Provided records:

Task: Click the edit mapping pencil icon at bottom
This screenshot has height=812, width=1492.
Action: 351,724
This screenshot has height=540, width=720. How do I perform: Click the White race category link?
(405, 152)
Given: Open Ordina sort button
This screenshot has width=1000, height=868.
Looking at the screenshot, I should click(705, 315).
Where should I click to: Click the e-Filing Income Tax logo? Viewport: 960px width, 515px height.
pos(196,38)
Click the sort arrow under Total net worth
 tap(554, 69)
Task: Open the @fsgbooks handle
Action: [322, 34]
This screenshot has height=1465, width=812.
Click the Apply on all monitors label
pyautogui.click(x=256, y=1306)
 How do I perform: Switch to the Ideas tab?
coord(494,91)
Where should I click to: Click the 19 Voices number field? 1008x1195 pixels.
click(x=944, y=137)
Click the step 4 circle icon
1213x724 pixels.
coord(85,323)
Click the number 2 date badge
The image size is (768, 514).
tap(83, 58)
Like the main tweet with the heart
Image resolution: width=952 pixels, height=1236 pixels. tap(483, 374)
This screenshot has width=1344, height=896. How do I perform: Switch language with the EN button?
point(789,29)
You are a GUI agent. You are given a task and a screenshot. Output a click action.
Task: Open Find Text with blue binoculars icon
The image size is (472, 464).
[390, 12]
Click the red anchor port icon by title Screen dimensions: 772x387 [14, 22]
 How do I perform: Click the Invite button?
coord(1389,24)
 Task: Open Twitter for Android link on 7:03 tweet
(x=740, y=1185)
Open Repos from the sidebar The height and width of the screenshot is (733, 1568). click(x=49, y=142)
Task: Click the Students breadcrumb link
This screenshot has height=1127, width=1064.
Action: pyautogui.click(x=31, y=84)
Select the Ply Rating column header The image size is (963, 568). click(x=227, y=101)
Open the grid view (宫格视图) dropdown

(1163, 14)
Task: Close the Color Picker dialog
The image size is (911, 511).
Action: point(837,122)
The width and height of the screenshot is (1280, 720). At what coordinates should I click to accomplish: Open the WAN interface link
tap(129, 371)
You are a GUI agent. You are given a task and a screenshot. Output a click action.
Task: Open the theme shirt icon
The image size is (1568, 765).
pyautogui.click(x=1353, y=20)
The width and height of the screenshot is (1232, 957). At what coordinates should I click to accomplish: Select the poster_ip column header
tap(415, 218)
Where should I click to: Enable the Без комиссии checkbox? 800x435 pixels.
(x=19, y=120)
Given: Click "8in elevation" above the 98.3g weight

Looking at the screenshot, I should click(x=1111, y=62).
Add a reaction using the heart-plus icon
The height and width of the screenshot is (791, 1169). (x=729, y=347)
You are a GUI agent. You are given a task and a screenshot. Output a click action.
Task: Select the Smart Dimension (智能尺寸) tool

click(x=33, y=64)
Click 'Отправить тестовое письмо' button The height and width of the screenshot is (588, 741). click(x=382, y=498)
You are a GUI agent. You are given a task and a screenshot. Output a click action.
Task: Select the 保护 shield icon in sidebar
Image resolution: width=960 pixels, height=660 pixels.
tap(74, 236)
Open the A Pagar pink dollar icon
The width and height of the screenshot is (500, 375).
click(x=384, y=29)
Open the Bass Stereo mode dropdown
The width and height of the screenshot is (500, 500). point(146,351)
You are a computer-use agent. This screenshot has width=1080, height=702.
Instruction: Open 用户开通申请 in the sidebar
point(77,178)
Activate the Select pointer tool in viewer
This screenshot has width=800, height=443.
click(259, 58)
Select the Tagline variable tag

What the exercise asks: Copy out the records above exactly.

Finished exercise:
Task: Click the edit mapping pencil icon at bottom
This screenshot has height=812, width=1492.
Action: 351,724
This screenshot has height=540, width=720. How do I perform: Click the White race category link?
(405, 152)
Given: Open Ordina sort button
This screenshot has width=1000, height=868.
Looking at the screenshot, I should click(705, 315).
Where should I click to: Click the e-Filing Income Tax logo? Viewport: 960px width, 515px height.
pos(196,38)
Click the sort arrow under Total net worth
 tap(554, 69)
Task: Open the @fsgbooks handle
Action: [322, 34]
This screenshot has height=1465, width=812.
Click the Apply on all monitors label
pyautogui.click(x=256, y=1306)
 How do I perform: Switch to the Ideas tab?
coord(494,91)
Where should I click to: Click the 19 Voices number field? 1008x1195 pixels.
click(x=944, y=137)
Click the step 4 circle icon
1213x724 pixels.
coord(85,323)
Click the number 2 date badge
The image size is (768, 514).
tap(83, 58)
Like the main tweet with the heart
Image resolution: width=952 pixels, height=1236 pixels. tap(483, 374)
This screenshot has width=1344, height=896. How do I perform: Switch language with the EN button?
point(789,29)
You are a GUI agent. You are given a task and a screenshot. Output a click action.
Task: Open Find Text with blue binoculars icon
The image size is (472, 464).
[390, 12]
Click the red anchor port icon by title Screen dimensions: 772x387 [14, 22]
 How do I perform: Click the Invite button?
coord(1389,24)
 Task: Open Twitter for Android link on 7:03 tweet
(x=740, y=1185)
Open Repos from the sidebar The height and width of the screenshot is (733, 1568). click(x=49, y=142)
Task: Click the Students breadcrumb link
This screenshot has height=1127, width=1064.
Action: pyautogui.click(x=31, y=84)
Select the Ply Rating column header The image size is (963, 568). click(x=227, y=101)
Open the grid view (宫格视图) dropdown

(1163, 14)
Task: Close the Color Picker dialog
The image size is (911, 511).
Action: point(837,122)
The width and height of the screenshot is (1280, 720). At what coordinates should I click to accomplish: Open the WAN interface link
tap(129, 371)
You are a GUI agent. You are given a task and a screenshot. Output a click action.
Task: Open the theme shirt icon
The image size is (1568, 765).
pyautogui.click(x=1353, y=20)
The width and height of the screenshot is (1232, 957). At what coordinates should I click to accomplish: Select the poster_ip column header
tap(415, 218)
Where should I click to: Enable the Без комиссии checkbox? 800x435 pixels.
(x=19, y=120)
Given: Click "8in elevation" above the 98.3g weight

Looking at the screenshot, I should click(x=1111, y=62).
Add a reaction using the heart-plus icon
The height and width of the screenshot is (791, 1169). (x=729, y=347)
You are a GUI agent. You are given a task and a screenshot. Output a click action.
Task: Select the Smart Dimension (智能尺寸) tool

click(x=33, y=64)
Click 'Отправить тестовое письмо' button The height and width of the screenshot is (588, 741). click(x=382, y=498)
You are a GUI agent. You are given a task and a screenshot. Output a click action.
Task: Select the 保护 shield icon in sidebar
Image resolution: width=960 pixels, height=660 pixels.
tap(74, 236)
Open the A Pagar pink dollar icon
The width and height of the screenshot is (500, 375).
click(x=384, y=29)
Open the Bass Stereo mode dropdown
The width and height of the screenshot is (500, 500). point(146,351)
You are a computer-use agent. This screenshot has width=1080, height=702.
Instruction: Open 用户开通申请 in the sidebar
point(77,178)
Activate the Select pointer tool in viewer
This screenshot has width=800, height=443.
click(259, 58)
Select the Tagline variable tag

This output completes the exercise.